→ **WHAT YOU HAVE TO DO**
Transcribe all the records with complete accuracy.

- Opening Delimiter -

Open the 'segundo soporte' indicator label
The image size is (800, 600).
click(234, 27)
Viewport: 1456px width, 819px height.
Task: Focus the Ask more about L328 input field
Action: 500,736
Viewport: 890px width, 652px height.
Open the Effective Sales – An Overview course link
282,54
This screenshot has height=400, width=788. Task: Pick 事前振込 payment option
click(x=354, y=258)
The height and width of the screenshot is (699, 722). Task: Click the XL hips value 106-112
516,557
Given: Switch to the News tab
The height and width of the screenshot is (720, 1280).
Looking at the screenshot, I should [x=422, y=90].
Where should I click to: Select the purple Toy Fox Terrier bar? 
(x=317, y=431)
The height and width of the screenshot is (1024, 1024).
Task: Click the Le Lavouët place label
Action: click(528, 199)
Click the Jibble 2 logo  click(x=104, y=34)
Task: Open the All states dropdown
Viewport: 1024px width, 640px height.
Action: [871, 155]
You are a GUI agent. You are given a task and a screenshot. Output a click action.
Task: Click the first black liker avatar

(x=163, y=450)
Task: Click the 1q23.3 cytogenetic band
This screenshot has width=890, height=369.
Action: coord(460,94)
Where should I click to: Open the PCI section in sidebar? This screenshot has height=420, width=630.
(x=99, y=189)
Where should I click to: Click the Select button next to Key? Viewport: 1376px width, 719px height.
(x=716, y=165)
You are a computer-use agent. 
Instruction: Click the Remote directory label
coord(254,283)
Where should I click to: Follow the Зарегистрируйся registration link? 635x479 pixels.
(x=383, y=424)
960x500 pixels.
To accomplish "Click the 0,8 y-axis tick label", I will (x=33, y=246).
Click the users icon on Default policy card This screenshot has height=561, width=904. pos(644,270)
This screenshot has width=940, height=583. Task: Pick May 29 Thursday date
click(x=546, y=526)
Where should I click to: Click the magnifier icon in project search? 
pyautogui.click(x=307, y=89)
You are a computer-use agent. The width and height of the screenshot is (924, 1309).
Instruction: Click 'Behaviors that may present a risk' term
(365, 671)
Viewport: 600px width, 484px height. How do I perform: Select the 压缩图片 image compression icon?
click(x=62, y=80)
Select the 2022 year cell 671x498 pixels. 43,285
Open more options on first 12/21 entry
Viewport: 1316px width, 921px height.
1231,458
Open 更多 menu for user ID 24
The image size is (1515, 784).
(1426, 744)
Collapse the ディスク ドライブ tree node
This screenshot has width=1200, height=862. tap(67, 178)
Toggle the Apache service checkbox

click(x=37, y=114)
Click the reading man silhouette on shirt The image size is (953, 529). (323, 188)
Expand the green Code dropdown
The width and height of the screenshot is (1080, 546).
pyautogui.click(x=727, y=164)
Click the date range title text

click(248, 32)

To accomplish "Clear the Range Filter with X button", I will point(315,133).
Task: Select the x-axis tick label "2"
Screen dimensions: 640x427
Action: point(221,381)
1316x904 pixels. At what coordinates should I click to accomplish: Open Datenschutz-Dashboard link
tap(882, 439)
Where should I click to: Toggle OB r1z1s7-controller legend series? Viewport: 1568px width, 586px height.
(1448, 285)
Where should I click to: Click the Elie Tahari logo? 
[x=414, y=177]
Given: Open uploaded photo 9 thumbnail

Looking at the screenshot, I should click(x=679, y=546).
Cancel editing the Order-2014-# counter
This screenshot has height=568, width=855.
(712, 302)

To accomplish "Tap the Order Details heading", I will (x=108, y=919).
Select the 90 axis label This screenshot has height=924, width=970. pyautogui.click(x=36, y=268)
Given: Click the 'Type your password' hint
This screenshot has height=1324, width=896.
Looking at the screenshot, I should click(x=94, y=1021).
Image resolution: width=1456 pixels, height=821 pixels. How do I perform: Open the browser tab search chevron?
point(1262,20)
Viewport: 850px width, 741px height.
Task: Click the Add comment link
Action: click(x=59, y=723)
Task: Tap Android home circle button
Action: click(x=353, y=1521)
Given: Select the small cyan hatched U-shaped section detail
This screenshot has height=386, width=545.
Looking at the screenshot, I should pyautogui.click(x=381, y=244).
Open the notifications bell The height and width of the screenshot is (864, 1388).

- Closing Delimiter -

→ **WRITTEN ANSWER**
Open the 'segundo soporte' indicator label
The image size is (800, 600).
click(234, 27)
Viewport: 1456px width, 819px height.
Task: Focus the Ask more about L328 input field
Action: 500,736
Viewport: 890px width, 652px height.
Open the Effective Sales – An Overview course link
282,54
This screenshot has height=400, width=788. Task: Pick 事前振込 payment option
click(x=354, y=258)
The height and width of the screenshot is (699, 722). Task: Click the XL hips value 106-112
516,557
Given: Switch to the News tab
The height and width of the screenshot is (720, 1280).
Looking at the screenshot, I should [x=422, y=90].
Where should I click to: Select the purple Toy Fox Terrier bar? 
(x=317, y=431)
The height and width of the screenshot is (1024, 1024).
Task: Click the Le Lavouët place label
Action: click(528, 199)
Click the Jibble 2 logo  click(x=104, y=34)
Task: Open the All states dropdown
Viewport: 1024px width, 640px height.
Action: [871, 155]
You are a GUI agent. You are given a task and a screenshot. Output a click action.
Task: Click the first black liker avatar

(x=163, y=450)
Task: Click the 1q23.3 cytogenetic band
This screenshot has width=890, height=369.
Action: coord(460,94)
Where should I click to: Open the PCI section in sidebar? This screenshot has height=420, width=630.
(x=99, y=189)
Where should I click to: Click the Select button next to Key? Viewport: 1376px width, 719px height.
(x=716, y=165)
You are a computer-use agent. 
Instruction: Click the Remote directory label
coord(254,283)
Where should I click to: Follow the Зарегистрируйся registration link? 635x479 pixels.
(x=383, y=424)
960x500 pixels.
To accomplish "Click the 0,8 y-axis tick label", I will (x=33, y=246).
Click the users icon on Default policy card This screenshot has height=561, width=904. pos(644,270)
This screenshot has width=940, height=583. Task: Pick May 29 Thursday date
click(x=546, y=526)
Where should I click to: Click the magnifier icon in project search? 
pyautogui.click(x=307, y=89)
You are a computer-use agent. The width and height of the screenshot is (924, 1309).
Instruction: Click 'Behaviors that may present a risk' term
(365, 671)
Viewport: 600px width, 484px height. How do I perform: Select the 压缩图片 image compression icon?
click(x=62, y=80)
Select the 2022 year cell 671x498 pixels. 43,285
Open more options on first 12/21 entry
Viewport: 1316px width, 921px height.
1231,458
Open 更多 menu for user ID 24
The image size is (1515, 784).
(1426, 744)
Collapse the ディスク ドライブ tree node
This screenshot has width=1200, height=862. tap(67, 178)
Toggle the Apache service checkbox

click(x=37, y=114)
Click the reading man silhouette on shirt The image size is (953, 529). (323, 188)
Expand the green Code dropdown
The width and height of the screenshot is (1080, 546).
pyautogui.click(x=727, y=164)
Click the date range title text

click(248, 32)

To accomplish "Clear the Range Filter with X button", I will point(315,133).
Task: Select the x-axis tick label "2"
Screen dimensions: 640x427
Action: point(221,381)
1316x904 pixels. At what coordinates should I click to accomplish: Open Datenschutz-Dashboard link
tap(882, 439)
Where should I click to: Toggle OB r1z1s7-controller legend series? Viewport: 1568px width, 586px height.
(1448, 285)
Where should I click to: Click the Elie Tahari logo? 
[x=414, y=177]
Given: Open uploaded photo 9 thumbnail

Looking at the screenshot, I should click(x=679, y=546).
Cancel editing the Order-2014-# counter
This screenshot has height=568, width=855.
(712, 302)

To accomplish "Tap the Order Details heading", I will (x=108, y=919).
Select the 90 axis label This screenshot has height=924, width=970. pyautogui.click(x=36, y=268)
Given: Click the 'Type your password' hint
This screenshot has height=1324, width=896.
Looking at the screenshot, I should click(x=94, y=1021).
Image resolution: width=1456 pixels, height=821 pixels. How do I perform: Open the browser tab search chevron?
point(1262,20)
Viewport: 850px width, 741px height.
Task: Click the Add comment link
Action: click(x=59, y=723)
Task: Tap Android home circle button
Action: click(x=353, y=1521)
Given: Select the small cyan hatched U-shaped section detail
This screenshot has height=386, width=545.
Looking at the screenshot, I should pyautogui.click(x=381, y=244).
Open the notifications bell The height and width of the screenshot is (864, 1388).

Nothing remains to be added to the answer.